● **Work to complete**:
Answer with the number of lines in the records that contain "computer" and with nothing else.
Information provided section start
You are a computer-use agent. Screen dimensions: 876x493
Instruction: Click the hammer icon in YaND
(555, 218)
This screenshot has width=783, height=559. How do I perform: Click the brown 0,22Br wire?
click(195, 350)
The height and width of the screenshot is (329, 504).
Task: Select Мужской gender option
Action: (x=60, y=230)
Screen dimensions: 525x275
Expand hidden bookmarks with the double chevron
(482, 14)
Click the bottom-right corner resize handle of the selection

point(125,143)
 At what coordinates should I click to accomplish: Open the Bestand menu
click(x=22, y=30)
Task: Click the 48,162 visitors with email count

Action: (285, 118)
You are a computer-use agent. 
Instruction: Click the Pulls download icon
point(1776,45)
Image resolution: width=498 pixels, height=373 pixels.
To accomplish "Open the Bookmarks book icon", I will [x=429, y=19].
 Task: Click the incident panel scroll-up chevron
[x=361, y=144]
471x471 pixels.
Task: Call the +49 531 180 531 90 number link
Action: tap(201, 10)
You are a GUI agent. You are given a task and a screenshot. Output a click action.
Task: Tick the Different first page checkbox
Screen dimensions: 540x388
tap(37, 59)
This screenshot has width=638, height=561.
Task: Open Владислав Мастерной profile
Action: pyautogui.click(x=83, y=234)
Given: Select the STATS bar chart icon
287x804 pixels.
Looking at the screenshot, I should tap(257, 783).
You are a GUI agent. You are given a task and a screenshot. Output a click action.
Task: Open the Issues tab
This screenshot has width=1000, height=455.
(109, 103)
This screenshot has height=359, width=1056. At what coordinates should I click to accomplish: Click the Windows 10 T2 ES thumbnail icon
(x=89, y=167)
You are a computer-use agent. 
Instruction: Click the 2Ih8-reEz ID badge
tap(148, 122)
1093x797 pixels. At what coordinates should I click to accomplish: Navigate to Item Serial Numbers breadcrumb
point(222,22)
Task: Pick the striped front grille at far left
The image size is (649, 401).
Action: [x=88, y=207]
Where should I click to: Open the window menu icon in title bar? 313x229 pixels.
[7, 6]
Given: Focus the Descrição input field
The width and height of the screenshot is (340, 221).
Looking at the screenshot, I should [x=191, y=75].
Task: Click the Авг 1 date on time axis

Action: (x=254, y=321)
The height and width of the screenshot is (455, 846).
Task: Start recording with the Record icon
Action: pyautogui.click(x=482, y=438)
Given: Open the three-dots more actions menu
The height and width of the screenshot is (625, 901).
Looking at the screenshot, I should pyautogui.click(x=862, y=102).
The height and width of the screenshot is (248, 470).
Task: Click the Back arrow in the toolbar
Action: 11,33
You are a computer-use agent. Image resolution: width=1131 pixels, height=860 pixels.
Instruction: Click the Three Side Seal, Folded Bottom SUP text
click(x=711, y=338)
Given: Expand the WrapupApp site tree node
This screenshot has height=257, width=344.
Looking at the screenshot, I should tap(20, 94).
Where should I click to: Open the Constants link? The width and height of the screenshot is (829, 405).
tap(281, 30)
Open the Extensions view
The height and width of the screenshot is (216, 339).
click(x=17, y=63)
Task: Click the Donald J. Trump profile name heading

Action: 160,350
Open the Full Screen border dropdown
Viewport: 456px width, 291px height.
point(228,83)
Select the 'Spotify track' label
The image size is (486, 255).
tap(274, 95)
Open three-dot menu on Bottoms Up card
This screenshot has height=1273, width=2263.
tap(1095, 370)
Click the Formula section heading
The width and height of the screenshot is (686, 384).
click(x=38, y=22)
Information provided section end
● **Answer to this exercise**:
4